The slope implies that the average temperature (increases or decreases) at a rate of
2.531°
per degree of latitude.
The slope implies that the average temperature decreases at a rate of 2.531° per degree of latitude.
The slope of 2.531° per degree of latitude implies that the average temperature increases at a rate of 2.531° for each additional degree of latitude.
To determine whether the average temperature increases or decreases at a rate of 2.531° per degree of latitude, we would need to examine the slope of the relationship between temperature and latitude.
To find the slope, we first need to have data on average temperature at different latitudes. Let's assume we have a dataset that includes average temperature and latitude for different locations.
Once we have the dataset, we can use a statistical method called linear regression to calculate the slope of the relationship between temperature and latitude.
Here are the steps to perform linear regression and find the slope:
1. Organize the dataset: Arrange the temperature and latitude values into a table or spreadsheet.
2. Plot the data points: Create a scatter plot with latitude on the x-axis and temperature on the y-axis. Each data point represents a specific location.
3. Fit a regression line: Use a regression analysis tool or software to fit a line to the scatter plot. This line represents the overall trend or relationship between temperature and latitude.
4. Calculate the slope: Once the regression line is fitted, the slope of the line represents the change in temperature for every one unit change in latitude.
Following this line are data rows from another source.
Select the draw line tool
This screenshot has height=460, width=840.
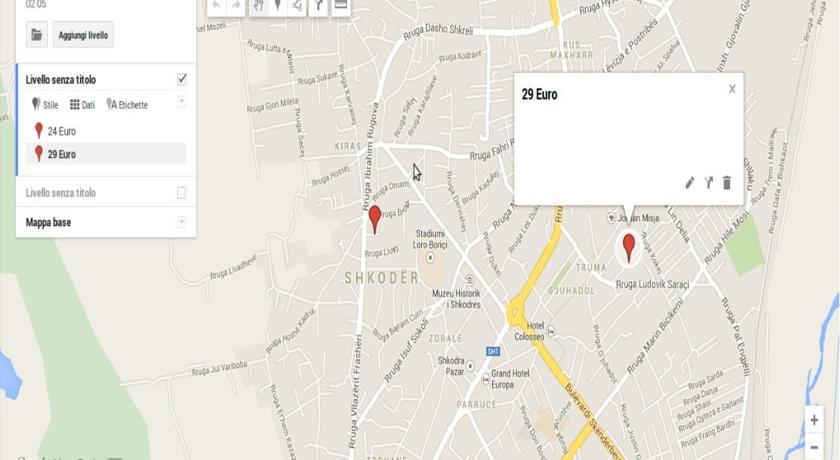(x=297, y=6)
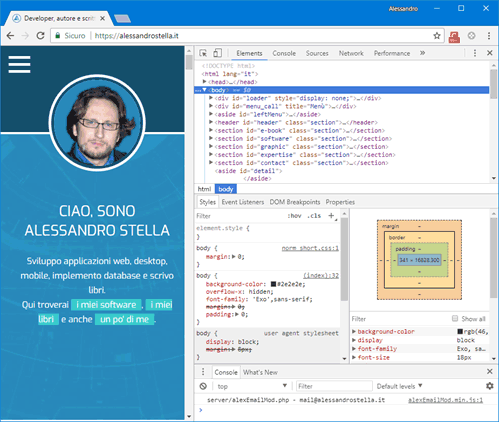Switch to the Network tab
Screen dimensions: 499x422
[x=351, y=53]
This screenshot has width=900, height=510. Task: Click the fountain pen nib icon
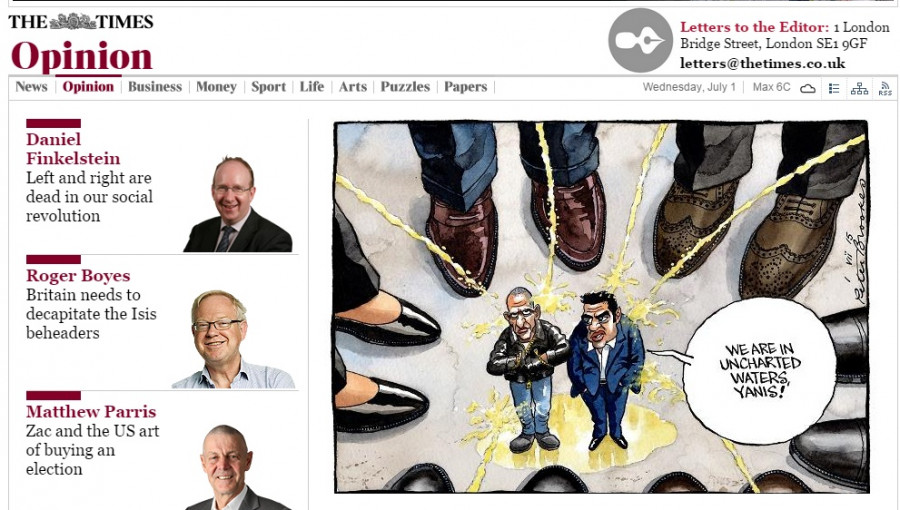tap(640, 40)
In this case, the slope will indicate how much the average temperature changes per degree of latitude.
5. Interpret the slope: If the slope is positive (greater than 0), it means the average temperature increases as latitude increases, indicating a positive relationship. If the slope is negative (less than 0), it means the average temperature decreases as latitude increases, indicating a negative relationship.
By following these steps and performing linear regression on the temperature and latitude dataset, we can determine whether the average temperature increases or decreases at a rate of 2.531° per degree of latitude.